Rhythm of Breath: An Exodus Poetics of Becoming

All throughout the African Diaspora

the Spirit is manifest

as an exodus of human souls

dispersed the world around

with a common purpose

carrying a certain rhythm

in the souls of the people

A uniquely syncopated African breath that is

simultaneously

individual and collective

African, Caribbean, Afro-American, Latino and Latina

An exodus rhythm of

dislocation, displacement, dispersal, exile

sometimes erasure—not often return—

a syncopated cycle

of breath for the African Diaspora

 

What happens when the rhythm is disrupted?

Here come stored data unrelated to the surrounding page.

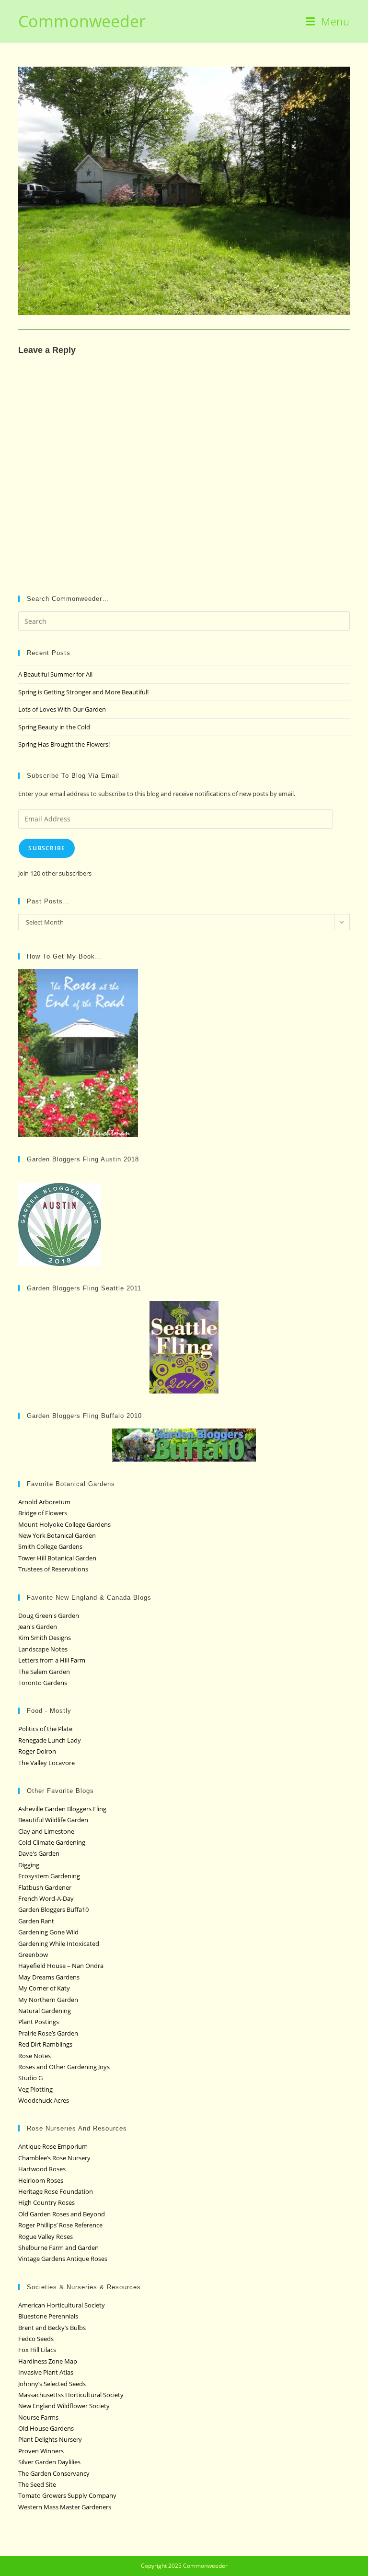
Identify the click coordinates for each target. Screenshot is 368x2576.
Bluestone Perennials (48, 2316)
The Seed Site (37, 2484)
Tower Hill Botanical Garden (57, 1558)
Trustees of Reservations (53, 1569)
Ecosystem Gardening (49, 1876)
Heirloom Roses (40, 2180)
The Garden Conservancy (54, 2473)
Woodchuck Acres (43, 2100)
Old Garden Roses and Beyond (61, 2214)
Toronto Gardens (42, 1682)
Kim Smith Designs (44, 1637)
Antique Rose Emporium (53, 2146)
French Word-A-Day (46, 1898)
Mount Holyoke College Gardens (64, 1524)
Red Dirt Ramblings (45, 2044)
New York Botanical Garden (57, 1535)
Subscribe (46, 848)
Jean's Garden (37, 1626)
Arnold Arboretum (44, 1502)
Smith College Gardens (50, 1546)
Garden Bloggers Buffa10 (53, 1909)
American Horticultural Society (61, 2305)
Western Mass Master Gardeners (64, 2507)
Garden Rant (36, 1921)
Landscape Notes (43, 1649)
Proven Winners (41, 2451)
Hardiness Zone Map (47, 2361)
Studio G (30, 2077)
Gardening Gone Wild (48, 1932)
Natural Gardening (44, 2010)
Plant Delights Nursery (50, 2439)
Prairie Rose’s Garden (48, 2033)
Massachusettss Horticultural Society (71, 2394)
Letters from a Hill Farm (51, 1660)
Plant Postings (38, 2021)
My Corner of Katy (44, 1988)
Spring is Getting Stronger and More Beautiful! (83, 692)
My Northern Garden (48, 1999)
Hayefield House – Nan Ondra (61, 1965)
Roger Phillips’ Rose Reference (60, 2225)
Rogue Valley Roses (45, 2236)
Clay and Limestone (46, 1831)
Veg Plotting (35, 2089)
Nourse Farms (38, 2417)
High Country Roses (46, 2202)
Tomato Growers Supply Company (67, 2495)
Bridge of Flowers (42, 1513)
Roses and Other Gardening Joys (64, 2066)
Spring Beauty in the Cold (54, 727)
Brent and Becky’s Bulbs (52, 2327)
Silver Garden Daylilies (49, 2462)
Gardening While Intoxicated (58, 1943)
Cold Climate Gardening (51, 1842)
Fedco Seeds (36, 2338)
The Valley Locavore (46, 1762)
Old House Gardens (46, 2428)
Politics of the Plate (45, 1728)
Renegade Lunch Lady (49, 1740)
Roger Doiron (37, 1751)
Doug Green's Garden (48, 1615)
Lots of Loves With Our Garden (62, 709)
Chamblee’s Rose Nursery (54, 2158)
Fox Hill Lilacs (37, 2349)
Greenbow (33, 1954)
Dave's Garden (38, 1853)
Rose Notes (34, 2055)
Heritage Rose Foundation (55, 2191)
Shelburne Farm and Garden (58, 2247)
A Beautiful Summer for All (55, 674)
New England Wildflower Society (64, 2405)
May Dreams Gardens (49, 1977)
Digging (28, 1865)
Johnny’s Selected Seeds (52, 2383)
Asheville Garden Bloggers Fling (62, 1808)
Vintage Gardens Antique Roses (62, 2258)
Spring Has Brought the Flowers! (64, 744)
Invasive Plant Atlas (45, 2372)
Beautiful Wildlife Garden (53, 1819)
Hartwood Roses (42, 2169)
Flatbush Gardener (44, 1887)
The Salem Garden (44, 1671)
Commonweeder (82, 21)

Keeping in time with the rhythm

of exodus is essential breath

for an African Diaspora whose

survival depends on

keeping faith

with this rhythm

which dictates the

movement of a people

through a wilderness toward becoming

more divine after

being dehumanized

 

We keep with the rhythm lest the cycle stop!

Wisdom chooses to keep time

with the rhythm of this world order

which was predestined by the colonizers

when they decided

who will be “the first” and

who will be “the last”

For black bodies, for “the last,”

who refuse to be dislocated

the cycle stops at erasure

 

What does this movement reveal,

what revelation does it conceal?

Could we ever divine its divine purpose?

 

Perhaps it is the colossal dislocation

of the African Diaspora

that is in due time to create

a sustained, stabilizing

rhythm for all of humanity

 

But at what cost?

 

But at what cost?


About the Poem:

Imagine Spirit in the African Diaspora as the manifestation of an exodus journey. Now think of how different society would be if the people of the African continent had not been dispersed around the world. One might wonder if the dislocation of people of color from their native lands holds a deeper meaning. In today’s turbulent, politically polarizing times, people of color in the United States are being asked yet again to take another exodus journey. But this time they are being asked to “go back” to the countries they originally came from. In keeping with the rhythm of the Spirit that indwells—people of color should know they have nothing to fear. We have been here before. And God has never abandoned or forsaken us. As people of color, we are in the process of becoming who we must be to meet the political challenges of this season. We must keep pace with the rhythm of resistance to racism and xenophobia until this exodus cycle stops once and for all.



Sharon Kimberly Williams is an arts and letters doctoral candidate in The Caspersen Graduate School of Drew University where she is pursuing a joint degree with the Drew Theological School in the Studies in Religion and the Fine Arts. Her research interests include Spirituality and Healing in the Arts and Music Therapy in Biblical Antiquity.  The themes of pain, love, beauty, and lament that occur in her writing are based on her studies in the fields of music and theology, Africana poetics, and Hebrew poetry. Sharon has performed music and poetry all around the world. Currently, she is working on publishing her first collection of poetry entitled, Breath|Voice|Fire.  She serves as a contributor to Harvard Medical School’s Global Health Catalyst, an initiative that advocates for eliminating global health disparities. Sharon resides in Madison, New Jersey.